# Wifey, mates, booze and withdrawal...



## RandomDude (Dec 18, 2010)

So things have been going well marriage-wise, myself though... I've been going through alcohol withdrawal symptons to the point I've been suffering insomnia and it seems, a personality switch

Last weekend wifey was taking the piss outta me in front of our mates and embarrassing me, and after confronting her in private she says that it's my influence on her (taking the piss)... :scratchhead:
Which in a way, when I put two and two together, it all kinda makes sense - yes it is my influence =/

Sometimes it's funny, and I laugh with everyone, but other times I think she crosses the line a bit, though she believes I've changed abit with quitting booze - more self-conscious and less "take nothing seriously" mentality... one of my mates also agreed with her when I told him...
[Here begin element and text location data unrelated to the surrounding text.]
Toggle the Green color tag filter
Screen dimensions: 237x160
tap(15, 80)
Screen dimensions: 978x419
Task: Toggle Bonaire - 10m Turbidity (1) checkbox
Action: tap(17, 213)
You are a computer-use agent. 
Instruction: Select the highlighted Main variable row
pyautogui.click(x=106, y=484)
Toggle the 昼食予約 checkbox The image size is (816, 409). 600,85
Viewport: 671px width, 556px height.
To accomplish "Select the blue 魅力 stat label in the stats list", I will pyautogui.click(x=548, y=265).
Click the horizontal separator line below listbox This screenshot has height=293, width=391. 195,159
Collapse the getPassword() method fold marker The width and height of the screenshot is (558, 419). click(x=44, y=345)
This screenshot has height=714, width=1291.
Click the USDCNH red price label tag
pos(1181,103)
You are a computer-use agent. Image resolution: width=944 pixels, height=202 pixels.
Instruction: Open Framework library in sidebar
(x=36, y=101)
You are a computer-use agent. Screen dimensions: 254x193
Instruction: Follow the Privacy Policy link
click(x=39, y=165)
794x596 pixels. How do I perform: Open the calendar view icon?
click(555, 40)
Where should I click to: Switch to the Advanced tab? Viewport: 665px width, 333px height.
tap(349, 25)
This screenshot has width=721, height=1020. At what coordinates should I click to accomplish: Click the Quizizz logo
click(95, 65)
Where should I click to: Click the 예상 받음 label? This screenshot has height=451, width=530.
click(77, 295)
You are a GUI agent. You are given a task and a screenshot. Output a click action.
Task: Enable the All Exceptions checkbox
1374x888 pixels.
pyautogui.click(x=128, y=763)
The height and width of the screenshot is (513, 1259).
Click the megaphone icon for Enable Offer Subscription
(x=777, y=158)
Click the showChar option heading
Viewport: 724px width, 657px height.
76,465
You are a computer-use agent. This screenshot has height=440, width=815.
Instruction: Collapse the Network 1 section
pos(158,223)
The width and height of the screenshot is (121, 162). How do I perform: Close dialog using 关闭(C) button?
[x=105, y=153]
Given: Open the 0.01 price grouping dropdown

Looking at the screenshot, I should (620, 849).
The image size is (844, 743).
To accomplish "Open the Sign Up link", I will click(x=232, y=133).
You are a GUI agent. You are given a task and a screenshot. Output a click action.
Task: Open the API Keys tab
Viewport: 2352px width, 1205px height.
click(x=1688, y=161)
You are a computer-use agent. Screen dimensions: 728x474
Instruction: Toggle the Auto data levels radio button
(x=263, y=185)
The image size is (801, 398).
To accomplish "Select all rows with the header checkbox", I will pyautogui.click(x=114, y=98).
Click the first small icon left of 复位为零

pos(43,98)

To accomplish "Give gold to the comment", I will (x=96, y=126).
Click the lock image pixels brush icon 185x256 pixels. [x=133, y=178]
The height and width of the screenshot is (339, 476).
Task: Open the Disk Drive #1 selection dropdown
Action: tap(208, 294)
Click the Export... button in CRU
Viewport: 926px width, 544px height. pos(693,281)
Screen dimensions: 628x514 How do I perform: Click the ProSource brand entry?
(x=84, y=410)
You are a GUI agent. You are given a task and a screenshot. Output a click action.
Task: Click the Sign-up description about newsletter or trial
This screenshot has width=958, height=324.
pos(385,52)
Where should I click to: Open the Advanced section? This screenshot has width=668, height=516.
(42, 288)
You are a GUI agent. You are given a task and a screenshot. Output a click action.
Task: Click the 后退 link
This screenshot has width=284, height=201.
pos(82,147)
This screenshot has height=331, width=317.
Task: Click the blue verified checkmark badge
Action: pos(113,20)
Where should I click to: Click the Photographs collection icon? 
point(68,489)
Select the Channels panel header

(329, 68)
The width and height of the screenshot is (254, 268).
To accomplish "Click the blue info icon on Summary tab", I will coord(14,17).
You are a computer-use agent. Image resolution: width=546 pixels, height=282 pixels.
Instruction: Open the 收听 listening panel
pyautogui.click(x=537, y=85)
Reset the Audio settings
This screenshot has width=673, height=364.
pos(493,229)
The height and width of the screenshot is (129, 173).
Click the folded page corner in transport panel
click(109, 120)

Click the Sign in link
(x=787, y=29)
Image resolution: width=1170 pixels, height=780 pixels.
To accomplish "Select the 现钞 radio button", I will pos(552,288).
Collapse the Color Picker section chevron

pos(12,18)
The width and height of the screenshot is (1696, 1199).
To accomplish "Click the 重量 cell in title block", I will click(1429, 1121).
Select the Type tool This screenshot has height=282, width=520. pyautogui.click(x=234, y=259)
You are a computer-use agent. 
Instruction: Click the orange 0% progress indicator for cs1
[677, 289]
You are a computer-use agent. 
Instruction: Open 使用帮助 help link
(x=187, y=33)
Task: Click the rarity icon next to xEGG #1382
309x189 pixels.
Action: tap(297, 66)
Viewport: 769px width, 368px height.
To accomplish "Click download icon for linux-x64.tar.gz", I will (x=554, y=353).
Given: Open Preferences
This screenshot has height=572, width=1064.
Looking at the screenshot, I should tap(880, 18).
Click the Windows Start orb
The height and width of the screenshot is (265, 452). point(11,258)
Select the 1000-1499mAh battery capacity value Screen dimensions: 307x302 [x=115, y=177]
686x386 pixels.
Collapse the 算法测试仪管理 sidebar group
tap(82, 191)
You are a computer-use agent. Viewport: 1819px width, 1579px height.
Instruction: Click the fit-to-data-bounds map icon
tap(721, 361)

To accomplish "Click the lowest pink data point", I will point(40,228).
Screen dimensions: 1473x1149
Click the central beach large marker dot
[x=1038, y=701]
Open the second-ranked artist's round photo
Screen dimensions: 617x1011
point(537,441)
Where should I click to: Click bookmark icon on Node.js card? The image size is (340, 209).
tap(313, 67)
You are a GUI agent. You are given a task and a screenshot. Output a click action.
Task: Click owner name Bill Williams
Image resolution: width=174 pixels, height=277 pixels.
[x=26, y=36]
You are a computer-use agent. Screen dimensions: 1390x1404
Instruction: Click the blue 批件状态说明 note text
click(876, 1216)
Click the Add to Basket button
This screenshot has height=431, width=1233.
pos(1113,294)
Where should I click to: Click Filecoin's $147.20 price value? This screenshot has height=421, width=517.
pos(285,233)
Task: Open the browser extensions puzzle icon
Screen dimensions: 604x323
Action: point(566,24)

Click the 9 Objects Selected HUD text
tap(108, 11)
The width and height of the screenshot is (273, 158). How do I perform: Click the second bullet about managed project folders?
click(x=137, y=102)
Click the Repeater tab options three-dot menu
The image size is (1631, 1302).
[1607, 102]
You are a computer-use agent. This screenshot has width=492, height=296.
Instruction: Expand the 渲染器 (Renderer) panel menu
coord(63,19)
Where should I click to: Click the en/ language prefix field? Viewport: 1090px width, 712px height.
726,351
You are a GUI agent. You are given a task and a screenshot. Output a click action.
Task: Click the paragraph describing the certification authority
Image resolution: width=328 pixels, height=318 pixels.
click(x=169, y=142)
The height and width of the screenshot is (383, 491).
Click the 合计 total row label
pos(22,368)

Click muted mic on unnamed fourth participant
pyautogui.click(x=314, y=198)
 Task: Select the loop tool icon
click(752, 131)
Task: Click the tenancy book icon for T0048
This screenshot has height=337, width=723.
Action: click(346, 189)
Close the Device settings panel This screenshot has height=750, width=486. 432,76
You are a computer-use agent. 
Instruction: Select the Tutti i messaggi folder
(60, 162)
I don't know, sure I can shove a sock in her mouth the next time but my gut tells me what she says is true, it's like a mid-life crisis!
How can I deal with this? I'm thinking of going back in the booze, it seems no one knows the sober me =/


----------



## nice777guy (Nov 23, 2009)

This is a healthy change and she should be supporting you.

May be a case of misery (Her) loves company.


----------



## Conrad (Aug 6, 2010)

Dude,

The issue is the same as it ever was.

Both of you trying to get "one up" on the other.

Good luck.

(It won't work)

But, nothing anyone here tells you will change a goddamn thing.

Carry on.


----------



## Peachy Cat (Apr 15, 2012)

Have you done your 4th and 5th steps yet?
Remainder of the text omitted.